Я мысленно пожал плечами. Мне и так не придется прожить их в полном объеме.
* * *
Я ехал сквозь аллею деревьев, ветви которых зеленели свежими листьями, в место обманутых надежд и жестокой смерти; солнечный свет пятнами бежал по корпусу моей машины. Я следовал по шоссе в направлении Хоултона, затем по Первой Северной дороге США на Преск-Исл и оттуда через Эшленд, Портаж и Уинтервилл, пока, наконец, не добрался до окраин городка Орлиное Озеро. Двигаясь по основной дороге, я сообщил свое имя полицейскому, который проверял транспорт. Он махнул мне, чтобы я проезжал дальше.
Эллис перезвонил мне и назвал фамилию детектива из государственных войсковых казарм в Хоултоне. Его звали Джон Брушар, и я нашел его по пояс увязшим в грязной дыре под большим брезентовым тентом, натянутым для защиты останков, извлекаемых с помощью совков и лопат в неторопливом, размеренном ритме. Так здесь и работали: каждый выполнял свою часть общего дела. Полиция штата, тюремщики, помощники шерифа, патологоанатомы – все они, засучив рукава, работали, не покладая измазанных грязью рук. Трудились сверхурочно, потому что, когда твои дети дорастают до колледжа или приходится платить алименты, будешь рад любой возможности подработать.
Я остановился позади ленты, отмечающей место происшествия, и окликнул Брушара по имени. Он махнул рукой, чтобы я его заметил и выбрался из ямы, вытаскивая рамку размером 15 на 15 или 17 сантиметров. Брушар возвышался надо мной, и его голова закрывала солнце. Черными от грязи руками он пытался заправить в комбинезон пропитанную потом рубашку. Комья грязи налипли на его ботинки, и полосы грязи украшали лоб и щеки.

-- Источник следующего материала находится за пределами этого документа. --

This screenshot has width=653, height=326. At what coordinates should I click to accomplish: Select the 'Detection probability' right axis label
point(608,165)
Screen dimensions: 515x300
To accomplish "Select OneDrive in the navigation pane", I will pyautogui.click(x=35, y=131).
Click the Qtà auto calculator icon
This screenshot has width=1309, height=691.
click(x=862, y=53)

– Эллис Говард сказал мне, что вы помогаете им в расследовании, – сказал он, после того как мы пожали друг другу руки. – Вы не хотите рассказать мне, почему забрались сюда, если ваше расследование сосредоточено вокруг Портленда?
– Вы спрашивали Эллиса об этом?
– Он отослал меня к вам. Сказал, что у вас на все есть ответы.

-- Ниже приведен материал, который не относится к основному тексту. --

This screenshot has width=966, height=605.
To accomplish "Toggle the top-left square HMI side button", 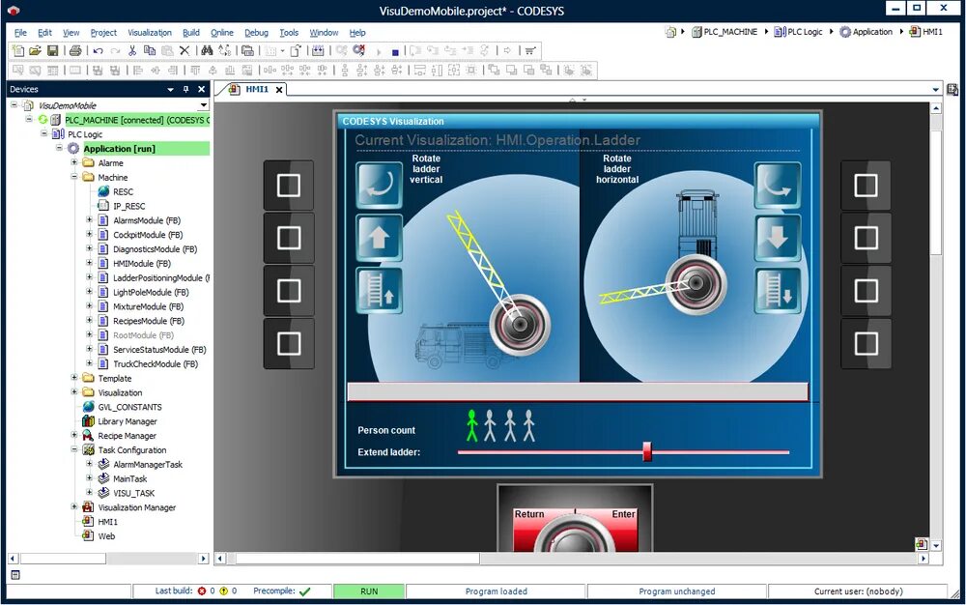I will 288,186.
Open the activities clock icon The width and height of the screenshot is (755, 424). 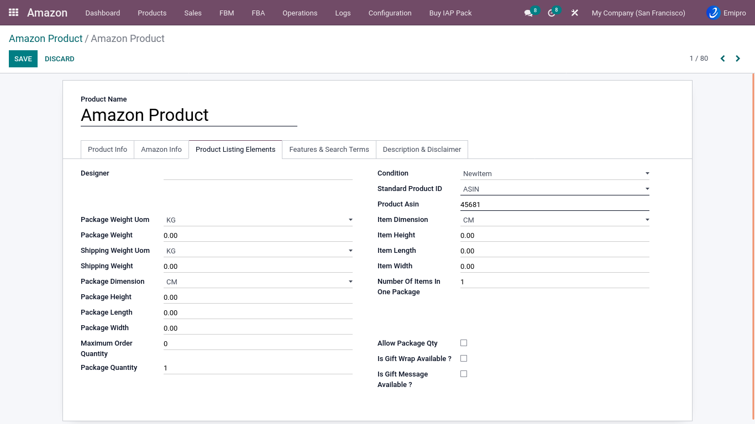(551, 13)
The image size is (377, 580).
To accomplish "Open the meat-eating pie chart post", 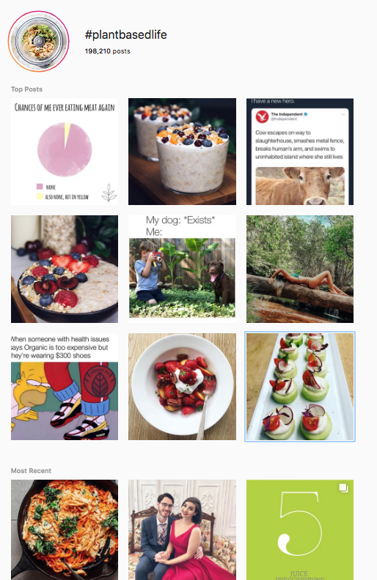I will (65, 152).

– Да уж, Говард – большой оптимист. В двух словах, Кертис Пелтье – человек, который был убит в Портленде в прошедшие выходные, приходился родственником Элизабет Джессоп. Я думаю, что ее останки находятся среди прочих, найденных здесь. Дочерью Кертиса была Грэйс Пелтье. Управление по расследованию уголовных преступлений интересуется обстоятельствами ее гибели. Она писала магистерскую диссертацию о людях, похороненных в этой яме.

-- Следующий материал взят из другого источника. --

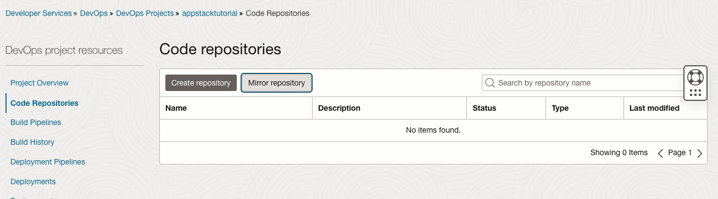Screen dimensions: 718x199
Task: Go to next page arrow
Action: point(699,153)

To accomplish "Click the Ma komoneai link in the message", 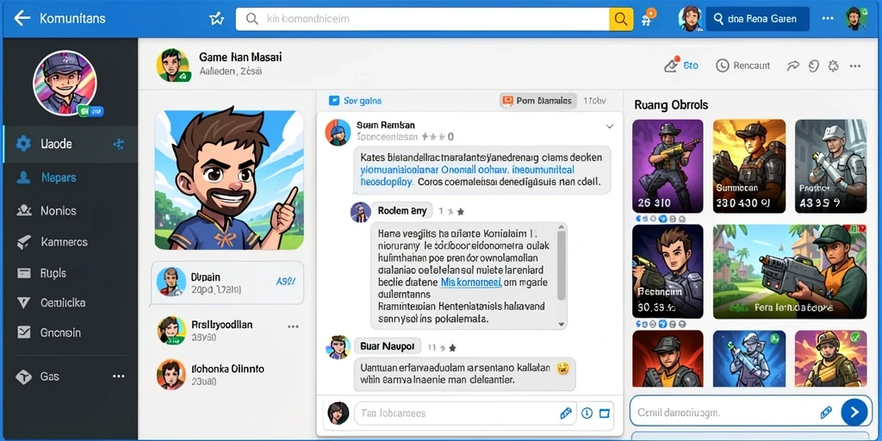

Брушар разглядывал меня секунд десять, а затем провел к передвижной лаборатории, где мне разрешили посмотреть видеосъемку места происшествия на экране портативного телевизора. Он был рад тому, что у него появилась возможность передохнуть. Пока я сидел и смотрел запись, Брушар налил нам по чашке кофе. На экране мелькали грязь, кости и деревья, фрагменты изуродованных черепов и скрюченных пальцев, темная вода; грудная клетка, раздробленная в щепки пулями, детский скелет, свернувшийся калачиком.
Когда запись закончилась, я последовал за ним через дорогу к краю могилы.
– Я не могу провести вас дальше, – сказал он, извиняясь. – Некоторые жертвы все еще находятся под землей, и мы ищем другие предметы и артефакты.
Я кивнул. Мне не надо было двигаться раньше: я и так мог видеть все с того места, где стоял. Над ямами в грязи торчали деревянные колышки с табличками, на которых было описание того, какие именно останки здесь найдены. Некоторые ямы пустовали, но в одном углу я увидел двух мужчин в синих комбинезонах, осторожно извлекавших из-под земли фрагмент скелета. Когда один из них отошел в сторону, я увидел изогнутые кости грудной клетки, похожие на темные пальцы, готовые соединиться в молитвенном жесте.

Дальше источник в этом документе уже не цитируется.